I am tempted by a vintage W10, and stumbled across the following on Ebay from what appears to be a reputable seller:

http://www.ebay.co.uk/itm/British-Military-Smith-039-s-W10-Army-Navy-RAF-MOD-Vintage-Hack-Watch-Fully-Serviced-/272547502816

The price looks a bit high, but a lot of work seems to have been done. According to the seller:

This batch have been extensively revamped with 100% original Smith's military unused New Old Stock (NOS) parts + all new servicing parts. Each watch is fitted with-



NOS Dial & Hand-set


NOS Crown & stem


NOS Hack lever & Set bridge


NOS Centre seconds wheel & centre seconds pinion


NOS Third wheel & Hour wheel


NOS Canon pinion


NOS Dial, set lever & crown wheel screws & springs


NEW Mainspring, Plexi & Case-back gasket


All have passed a water resistance test, all have had the hand & dial lume stabilized, case-backs re-finished where needed.
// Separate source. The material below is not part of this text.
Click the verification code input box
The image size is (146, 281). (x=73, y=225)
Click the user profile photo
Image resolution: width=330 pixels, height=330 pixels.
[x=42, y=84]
My question to those who know more than I do is really this - does all that work justify the price? Is it even a good thing? Is, for example, fitting a new old stock dial seen as preserving or compromising the integrity of what is supposedly a vintage piece?

Thanks in anticipation.


----------



## RoddyJB (May 11, 2008)

IMHO, I would prefer all original wherever possible. I've read that serious collectors are going away from refinished dials etc.


----------



## gimli (Mar 24, 2016)

So basically he is selling refurbished/franken watches for a very high price. It's up to you whether you want to spend the money.

From what I noticed, newbies make the mistake of believing that a reconditioned watch made out of parts is better than the original one because it simply looks like new. Usually it's the other way around.

My only question is why exactly did they change ALL of those parts ? Were the old original watches so beat up ? And where did they have so many NOS components for all those 10 or so watches ?

The watches look great in my opinion but maybe overpriced given that so many components have been replaced.


----------



## WRENCH (Jun 20, 2016)

gimli said:


> My only question is why exactly did they change ALL of those parts ? Were the old original watches so beat up ? And where did they have so many NOS components for all those 10 or so watches ?
> 
> The watches look great in my opinion but maybe overpriced given that so many components have been replaced.


 This sort of stuff comes up occasionally at MOD sales. I know someone who bought a quantity of Hamilton's at one, cases, dials, movements/parts etc, and built up complete watches out of the parts. I personally would go for the original issued item, with all its scores and dings. Or if you want something new;


----------



## Francis Urquhart (Jan 11, 2017)

Thanks chaps. I had a nagging doubt, which you have kindly confirmed.


----------